“‘Ohana means family, family means nobody gets left behind. Or forgotten.” – Stitch, Lilo & Stitch
If you’ve heard me talk about my choice of entertainment you probably know that I’m a sucker for feel-good movies. Not just any ‘up’ movie, but movies like UP that strike at the very core of what we need in life as broken people. So when Steven Greydanus of Decent Films recommended Lilo & Stitch, well, it got bounced to the upper end of the Netflix queue. And it was no great surprise to me that as the movie reached its dénouement, I was choking up a bit. Fortunately, the pastor was away and my room at the rectory was closed, you know, just in case. No need to actually have witnesses….
My love for good storytelling began when I learned that the funny black marks on the slips of tree were actually gateways into a nigh-infinite variety of alternate worlds. Years later, before graduating from college seminary, my classmates & I were charged with writing and later presenting a research paper. By luck and no small amount of conniving, I was able to pick as my focus Catholicism & Tolkien’s Lord of the Rings. The most fun I’ve ever had researching anything. But I discovered in Tolkien’s musings the treasure that is his article On Fairy Stories. It is the standard by which I have judged every work of fiction I have encountered since.
The reason for this is fairly straightforward. Tolkien suggests that a good fairy-story (which I expand to any work of fiction) holds a higher role than simple entertainment, escapism. He says:
It is the mark of a good fairy-story, of the higher or more complete kind, that however wild its events, however fantastic or terrible the adventures, it can give to child or man that hears it, when the “turn” comes, a catch of the breath, a beat and lifting of the heart, near to (or indeed accompanied by) tears, as keen as that given by any form of literary art, and having a peculiar quality.
. . . .
In such stories when the sudden “turn” comes we get a piercing glimpse of joy, and heart’s desire, that for a moment passes outside the frame, rends indeed the very web of story, and lets a gleam come through.
We all have the desire to not only glimpse joy and our hearts desire, but to possess it completely and be possessed by it entirely. ….But we know all too well not just how broken the world is, but how broken we are – and not just kinda. Left to our own devices, its not too hard to see how we’d head off to our own ruin. We know just how bad we are.
And this is where we’d be if it weren’t for Christ.
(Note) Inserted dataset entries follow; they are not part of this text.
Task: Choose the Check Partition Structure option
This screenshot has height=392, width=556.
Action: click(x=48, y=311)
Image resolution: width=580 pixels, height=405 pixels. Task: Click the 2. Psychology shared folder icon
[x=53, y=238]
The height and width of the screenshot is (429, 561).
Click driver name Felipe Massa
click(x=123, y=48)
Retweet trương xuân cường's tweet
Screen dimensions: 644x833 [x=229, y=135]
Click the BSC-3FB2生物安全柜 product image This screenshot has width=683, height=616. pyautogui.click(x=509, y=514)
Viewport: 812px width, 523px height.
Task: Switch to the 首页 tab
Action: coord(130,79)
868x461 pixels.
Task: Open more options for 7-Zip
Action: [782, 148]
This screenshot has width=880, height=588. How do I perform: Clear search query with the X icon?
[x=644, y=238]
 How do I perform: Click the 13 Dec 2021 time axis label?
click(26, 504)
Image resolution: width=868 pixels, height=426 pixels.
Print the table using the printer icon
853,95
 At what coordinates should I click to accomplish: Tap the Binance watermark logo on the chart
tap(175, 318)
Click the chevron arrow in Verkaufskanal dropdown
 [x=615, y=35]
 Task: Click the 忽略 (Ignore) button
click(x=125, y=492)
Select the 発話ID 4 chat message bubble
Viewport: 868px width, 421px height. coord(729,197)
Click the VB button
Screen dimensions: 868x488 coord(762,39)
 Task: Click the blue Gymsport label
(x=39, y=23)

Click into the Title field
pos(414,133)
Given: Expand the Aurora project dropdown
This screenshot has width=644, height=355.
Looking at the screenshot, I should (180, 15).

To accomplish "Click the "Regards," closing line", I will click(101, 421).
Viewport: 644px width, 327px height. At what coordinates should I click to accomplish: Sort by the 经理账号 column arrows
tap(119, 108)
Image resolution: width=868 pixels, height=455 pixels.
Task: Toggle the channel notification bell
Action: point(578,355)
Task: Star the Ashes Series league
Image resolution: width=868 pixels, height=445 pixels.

Lost.
The eucatastrophe of our human story is our salvation. Through Christ’s passion, death and resurrection, we can enter into the family of the Trinity. Through our baptism we are offered adoption. Through confirmation, reconciliation and the Eucharist, we are purified and strengthened in order to be perfect. The season of Lent gives us a chance to take advantage of these gifts in a new way. Perhaps in ways that we haven’t, or wouldn’t pursue otherwise.
We may be broken, but we can still be good. Our stories of how to be good point us to our highest Good: Christ. And His story, which we prepare to celebrate at Easter, makes it possible for us to find our true family too.
Who wouldn’t get excited – and maybe even a little teary-eyed - at that prospect?
May your Lent continue to be blessed.